At least some of these technical effects are achieved through building an acoustic
model that is based on interdependencies of the attributes of the acoustic data. In
some embodiments, the present technology may provide synthetic speech that sounds
like a natural human voice, having the selected speech attributes. Instead of a 'post-processing'
approach seen in some of the prior art where an 'average' voice is synthesized then
adapted according to desired criteria, embodiments of the present method and system
provide a one-step generation of the desired synthetic speech. Furthermore, embodiments
of the present method and system can provide unique synthetic speech based on unique
and different combinations, along a continuous spectrum, of many different speech
attributes including language, emotion, and accent.

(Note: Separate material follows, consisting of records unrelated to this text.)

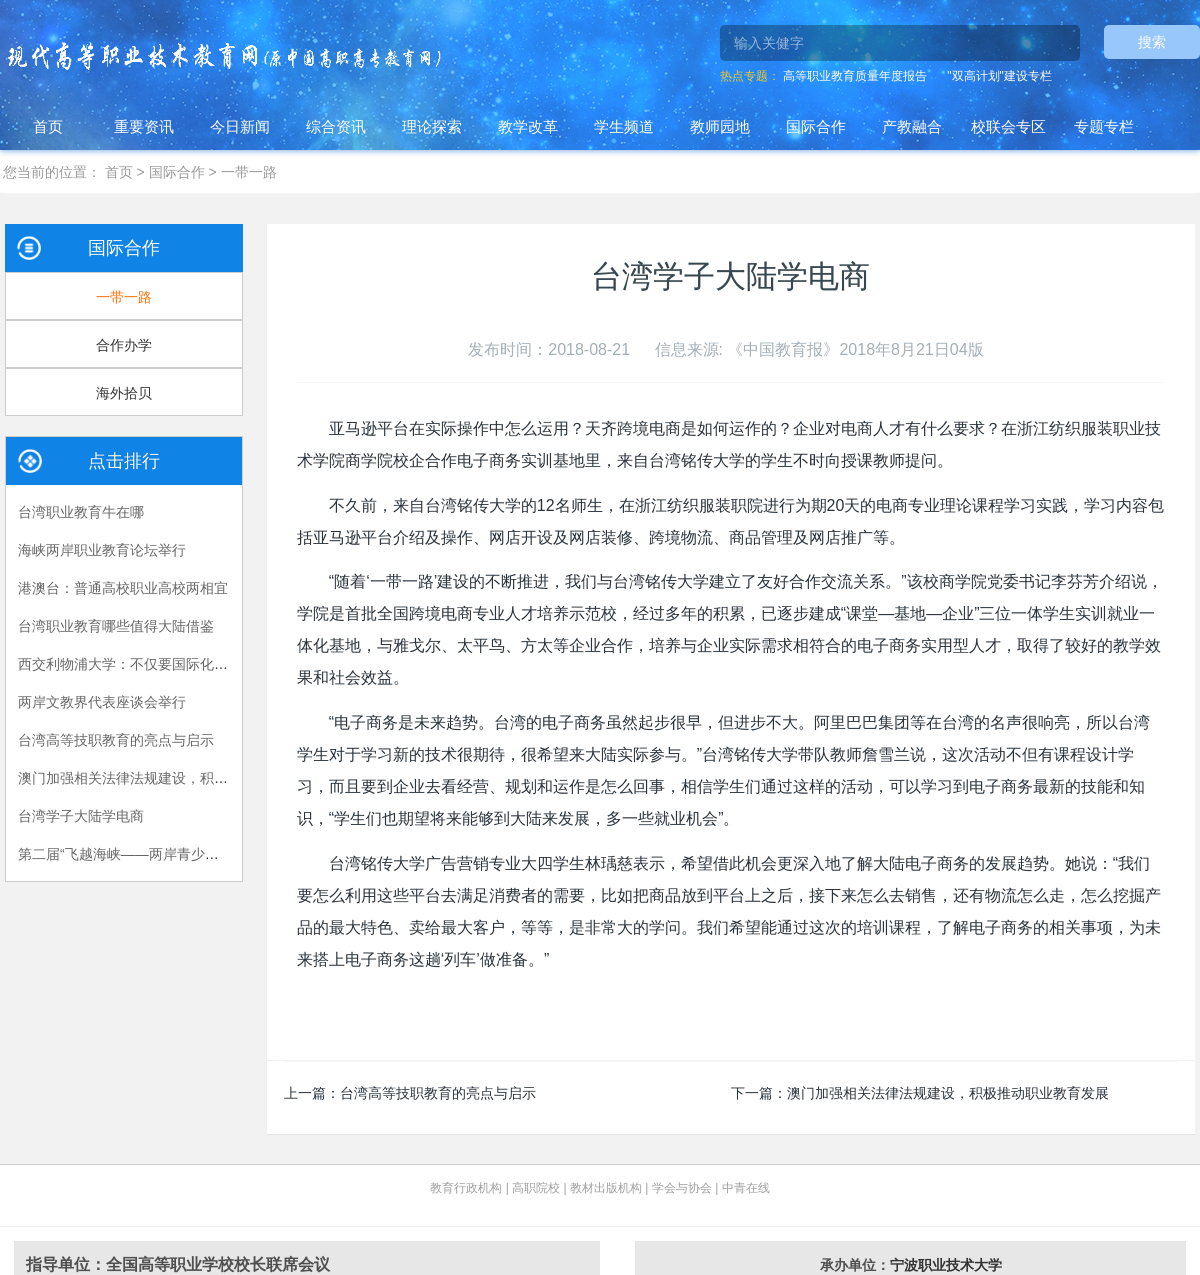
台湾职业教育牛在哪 (81, 512)
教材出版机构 (606, 1188)
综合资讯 (336, 126)
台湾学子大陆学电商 (81, 816)
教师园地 (720, 126)
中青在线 (746, 1188)
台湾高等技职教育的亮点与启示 (438, 1093)
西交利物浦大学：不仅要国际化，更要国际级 (158, 664)
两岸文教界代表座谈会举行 (102, 702)
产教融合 (912, 126)
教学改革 (528, 126)
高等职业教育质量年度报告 (855, 76)
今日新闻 (240, 126)
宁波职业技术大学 (946, 1265)
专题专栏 (1104, 126)
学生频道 (624, 126)
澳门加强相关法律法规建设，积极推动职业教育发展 (948, 1093)
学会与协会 (682, 1188)
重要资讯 (144, 126)
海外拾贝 (124, 393)
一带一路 (249, 172)
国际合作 (816, 126)
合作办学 (124, 345)
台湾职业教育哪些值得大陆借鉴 (116, 626)
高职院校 (536, 1188)
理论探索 (432, 126)
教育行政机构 (466, 1188)
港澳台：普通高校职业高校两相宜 (123, 588)
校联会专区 (1008, 126)
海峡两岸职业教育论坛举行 (102, 550)
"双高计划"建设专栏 (999, 76)
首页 (48, 126)
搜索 (1152, 42)
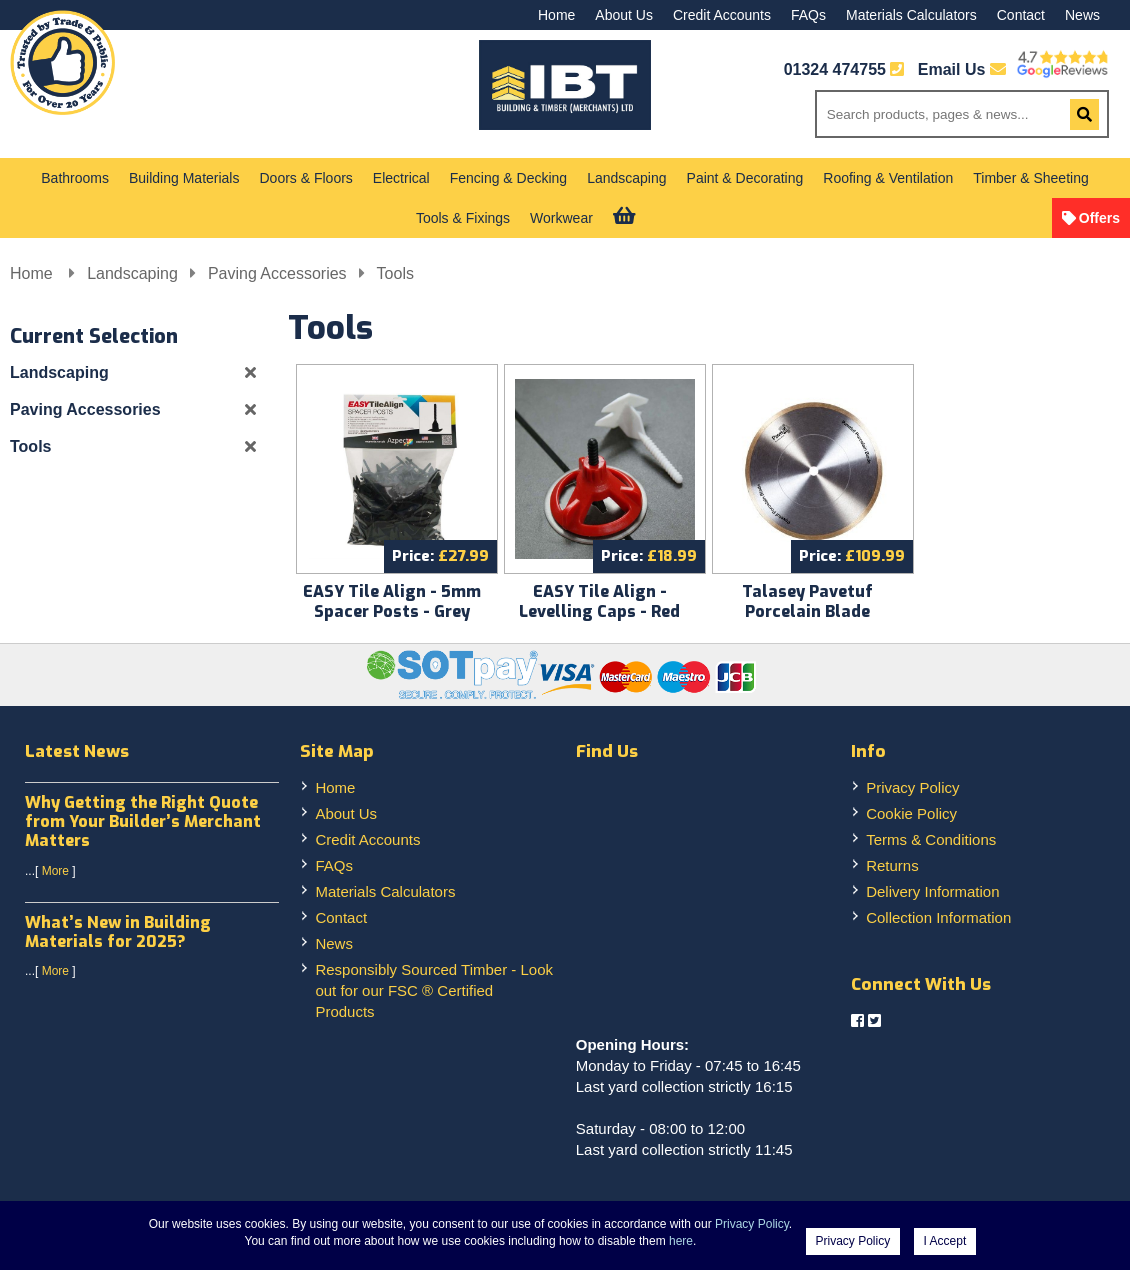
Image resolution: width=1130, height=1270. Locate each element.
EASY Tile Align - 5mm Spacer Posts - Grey (392, 601)
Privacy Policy (912, 787)
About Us (624, 15)
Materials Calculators (911, 15)
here (681, 1241)
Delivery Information (932, 891)
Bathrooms (75, 178)
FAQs (808, 15)
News (1082, 15)
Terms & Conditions (931, 839)
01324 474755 (835, 69)
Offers (1099, 218)
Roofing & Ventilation (888, 178)
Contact (1021, 15)
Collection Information (938, 917)
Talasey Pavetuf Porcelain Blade (807, 601)
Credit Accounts (722, 15)
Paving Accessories (277, 273)
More (55, 871)
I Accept (945, 1241)
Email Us (962, 69)
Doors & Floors (305, 178)
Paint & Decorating (745, 178)
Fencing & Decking (509, 178)
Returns (892, 865)
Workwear (561, 218)
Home (556, 15)
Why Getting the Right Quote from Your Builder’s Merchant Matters (143, 821)
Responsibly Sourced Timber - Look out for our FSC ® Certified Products (434, 990)
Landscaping (626, 178)
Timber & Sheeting (1030, 178)
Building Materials (184, 178)
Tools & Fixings (463, 218)
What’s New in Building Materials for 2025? (118, 932)
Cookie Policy (911, 813)
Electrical (401, 178)
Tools (395, 273)
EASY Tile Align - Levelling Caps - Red (599, 601)
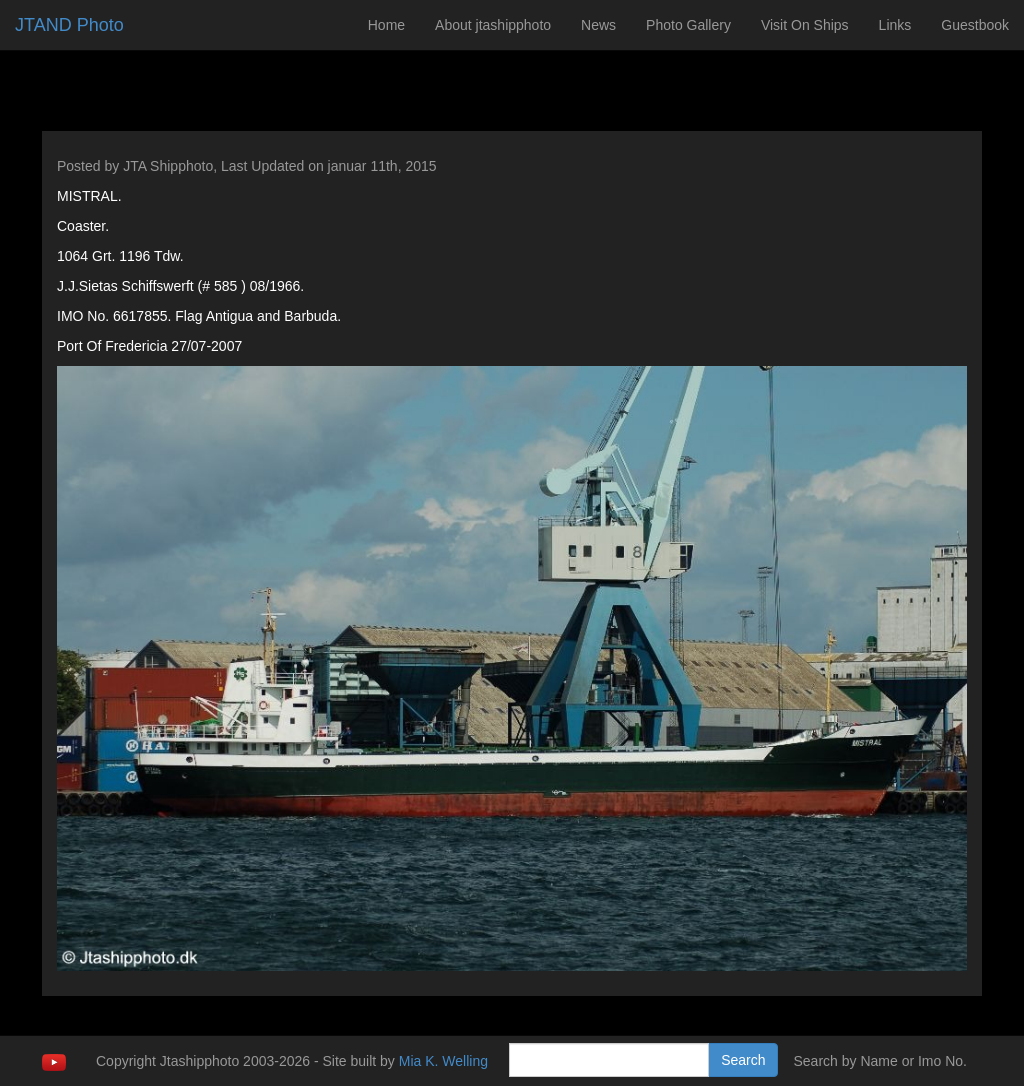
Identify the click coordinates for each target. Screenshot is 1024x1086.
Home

[0114] It should be expressly understood that not all technical effects mentioned herein
need to be enjoyed in each and every embodiment of the present technology. For example,
embodiments of the present technology may be implemented without the user enjoying
some of these technical effects, while other embodiments may be implemented with the
user enjoying other technical effects or none at all.
[0115] Modifications and improvements to the above-described implementations of the present
technology may become apparent to those skilled in the art. The foregoing description
is intended to be exemplary rather than limiting. The scope of the present technology
is therefore intended to be limited solely by the scope of the appended claims.